The greatest success story in juvenile literature since digital content changed life as we knew it is Diary of a Wimpy Kid by Jeff Kinney. Now 9 editions deep, the series has sold millions of copies, been made into movies, have licensed video games and much more.
The entire success of Diary comes down to one simple element: The books are really, really good. Kinney’s idea of a anti-hero in a graphic novel was perfect for today’s children. The stories and illustrations are interesting and topically sound, the humor is spot-on for the demographic and parents are thrilled that kids who usually scoff at books eagerly await the next edition.

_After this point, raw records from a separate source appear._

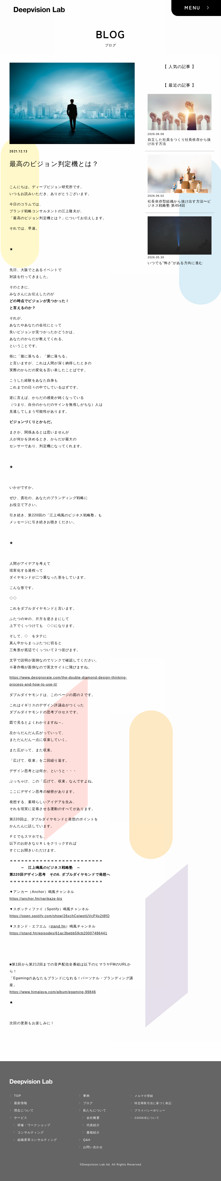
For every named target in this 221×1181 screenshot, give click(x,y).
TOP (15, 1095)
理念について (21, 1110)
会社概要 (91, 1117)
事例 (84, 1095)
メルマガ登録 (141, 1095)
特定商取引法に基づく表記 (151, 1103)
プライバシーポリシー (147, 1110)
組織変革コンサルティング (35, 1139)
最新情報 (18, 1103)
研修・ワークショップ (32, 1125)
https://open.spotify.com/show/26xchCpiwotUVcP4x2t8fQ (60, 916)
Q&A (84, 1139)
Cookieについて (144, 1117)
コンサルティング (28, 1132)
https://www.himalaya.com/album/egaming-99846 (53, 992)
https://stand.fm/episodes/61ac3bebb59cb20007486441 (58, 933)
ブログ (86, 1103)
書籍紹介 (91, 1132)
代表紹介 (91, 1125)
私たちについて (92, 1110)
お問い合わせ (91, 1147)
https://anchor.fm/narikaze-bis (36, 898)
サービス (18, 1117)
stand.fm (58, 926)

Amulet Books, an imprint of Abrams, is the lucky publisher who took a chance on Kinney. It’s been great business for them. Predictably, Wimpy Kid has been imitated by other authors and publishers–with some success. But, the question remains: What is the next BIG series in juvenile literature.
I have a guess or two at what might approach Wimpy Kid. And you don’t have to go far from the source to find it.

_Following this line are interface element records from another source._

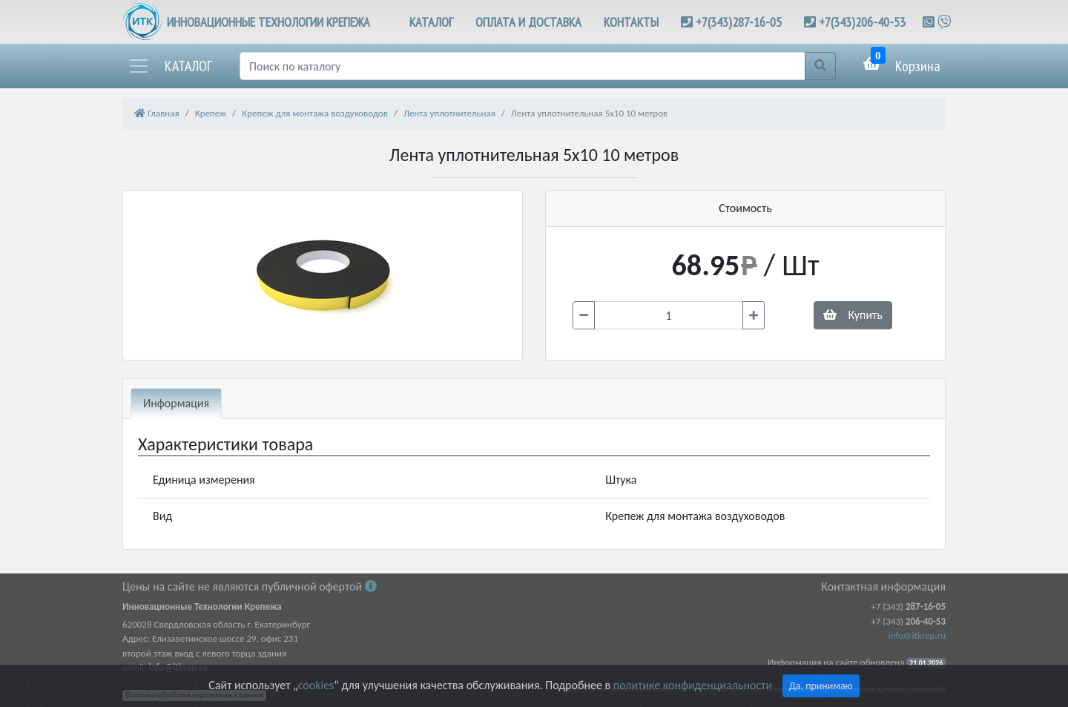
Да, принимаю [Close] (821, 686)
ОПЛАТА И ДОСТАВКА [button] (528, 21)
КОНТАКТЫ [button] (631, 21)
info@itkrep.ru (917, 635)
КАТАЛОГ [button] (431, 21)
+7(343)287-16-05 (739, 21)
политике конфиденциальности (692, 685)
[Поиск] (522, 66)
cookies (316, 685)
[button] (169, 66)
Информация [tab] (176, 403)
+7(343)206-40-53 (862, 21)
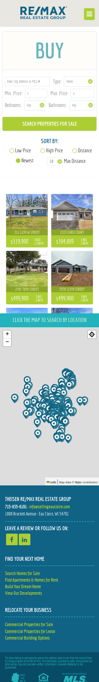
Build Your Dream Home (23, 586)
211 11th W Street (27, 232)
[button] (27, 403)
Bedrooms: (13, 105)
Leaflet (51, 482)
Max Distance (75, 161)
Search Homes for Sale (22, 573)
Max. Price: (59, 93)
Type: (57, 81)
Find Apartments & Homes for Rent (31, 580)
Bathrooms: (58, 105)
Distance (85, 150)
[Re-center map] (92, 334)
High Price (54, 150)
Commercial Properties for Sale (29, 624)
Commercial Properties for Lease (30, 631)
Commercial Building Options (27, 638)
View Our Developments (23, 593)
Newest (27, 160)
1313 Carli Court (72, 232)
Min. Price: (13, 93)
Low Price (23, 150)
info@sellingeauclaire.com (49, 506)
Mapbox (78, 482)
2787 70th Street (27, 289)
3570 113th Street (71, 289)
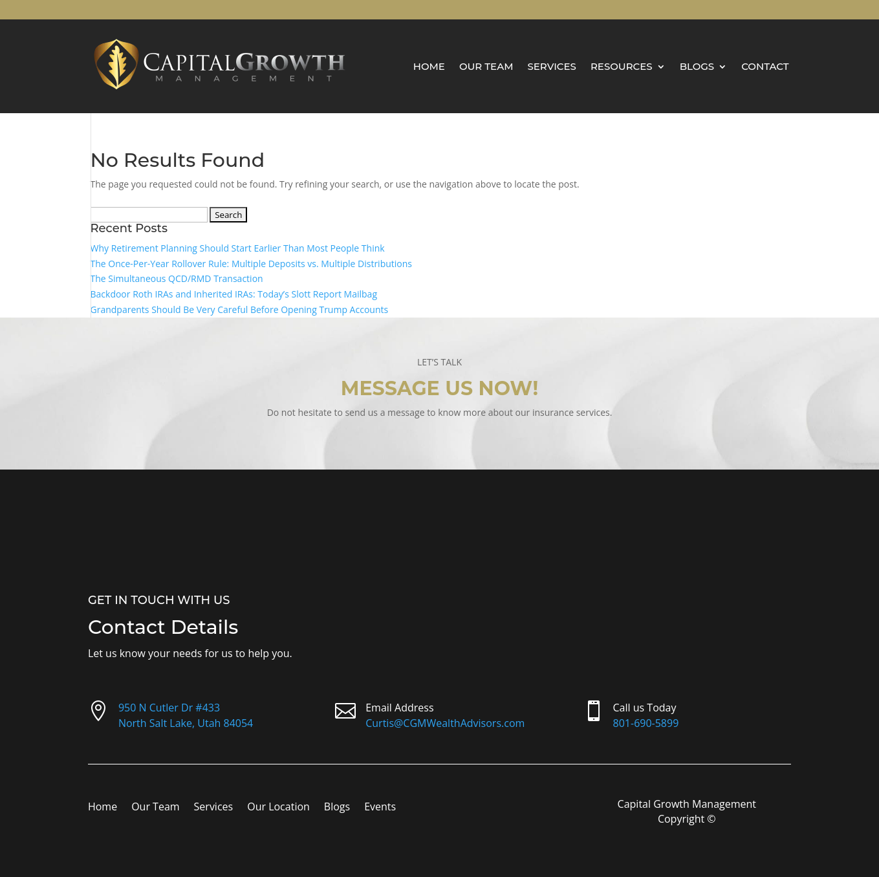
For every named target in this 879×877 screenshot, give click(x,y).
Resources (622, 66)
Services (551, 66)
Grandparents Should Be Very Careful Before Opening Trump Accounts (240, 309)
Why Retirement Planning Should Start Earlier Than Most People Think (238, 248)
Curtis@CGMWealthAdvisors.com (445, 723)
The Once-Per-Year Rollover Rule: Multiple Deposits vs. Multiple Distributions (252, 263)
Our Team (486, 66)
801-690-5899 (646, 723)
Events (380, 808)
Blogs (697, 66)
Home (429, 66)
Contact (764, 66)
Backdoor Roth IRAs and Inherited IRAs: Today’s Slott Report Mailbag (234, 294)
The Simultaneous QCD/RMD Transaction (177, 278)
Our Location (278, 808)
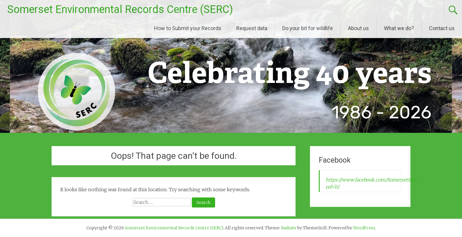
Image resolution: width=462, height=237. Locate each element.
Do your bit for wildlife (307, 28)
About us (358, 28)
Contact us (442, 28)
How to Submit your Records (187, 28)
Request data (251, 28)
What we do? (399, 28)
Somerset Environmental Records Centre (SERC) (120, 9)
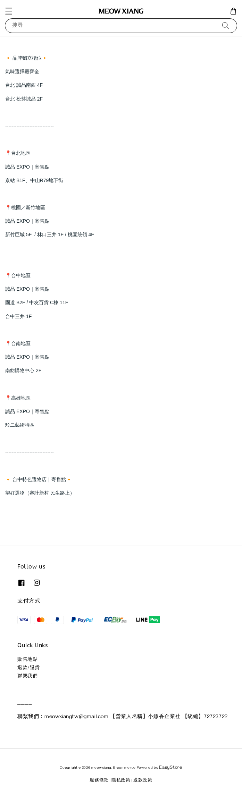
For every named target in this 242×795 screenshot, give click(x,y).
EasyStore (170, 768)
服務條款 (99, 781)
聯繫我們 (27, 677)
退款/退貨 (28, 669)
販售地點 (27, 660)
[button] (8, 11)
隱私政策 (121, 781)
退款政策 (142, 781)
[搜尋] (226, 25)
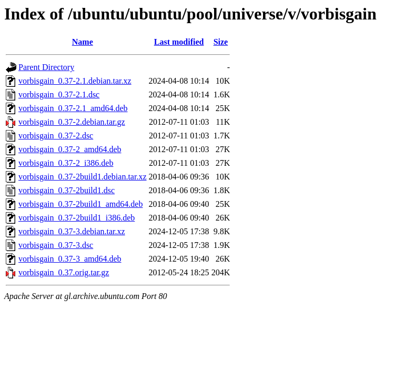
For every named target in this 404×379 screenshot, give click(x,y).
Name (82, 41)
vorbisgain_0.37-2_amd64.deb (70, 149)
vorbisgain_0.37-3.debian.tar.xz (71, 231)
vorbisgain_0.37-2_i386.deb (65, 162)
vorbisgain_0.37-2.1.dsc (58, 94)
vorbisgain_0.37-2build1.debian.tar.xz (82, 176)
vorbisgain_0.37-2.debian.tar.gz (71, 121)
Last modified (179, 41)
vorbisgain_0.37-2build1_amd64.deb (80, 204)
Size (221, 41)
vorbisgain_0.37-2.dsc (55, 135)
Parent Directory (46, 67)
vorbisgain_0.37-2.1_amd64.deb (73, 108)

Abrams has just released two new series that merit discussion they are: The Terrible Two by John Jory and Mac Barnett–two solid names in juvenile literature. Illustrator on the project is Kevin Cornell.
The other is Frank Einstein by Jon Scieszka–another blue chip juvenile author. Illustrator for Frank Einstein is Brian Biggs. The second installment in this series will be released in March, 2015.
The books have a familiar look and feel as the Wimpy Kid books. The hardcover is attractive, with well-executed art elements throughout. However, that’s where the similarities end. They are not heavily graphic novels like Diary. The Terrible Two draws its strength from expertly crafted characters and stories. The main characters, Miles and Niles, are pranksters who learn to be friends–and foes–as they navigate school together. Don’t get me wrong, the illustrations are excellent, but supplemental to the story.
Frank Einstein is a story about a boy, a smart robot and a not-so-smart robot. The premise is a great primer for science and math. The story is interesting and perfect for the audience. Brian Biggs simply nailed the illustrations throughout the book.
The world of juvenile literature does not need more “Diary”, it needs a series that breaks new ground in this growing category of the graphic novel. Abrams and Amulet are ahead of the curve, again, with these two series. While the big publishing houses are still trying to imitate Diary of a Wimpy Kid, Amulet has introduced us to the next big thing.
I commend the editors at Amulet for bringing these two series forward now–fresh on the heels of their success with Diary. These series will be successful for the same reason Diary is: The books are really really good and children will want to read them.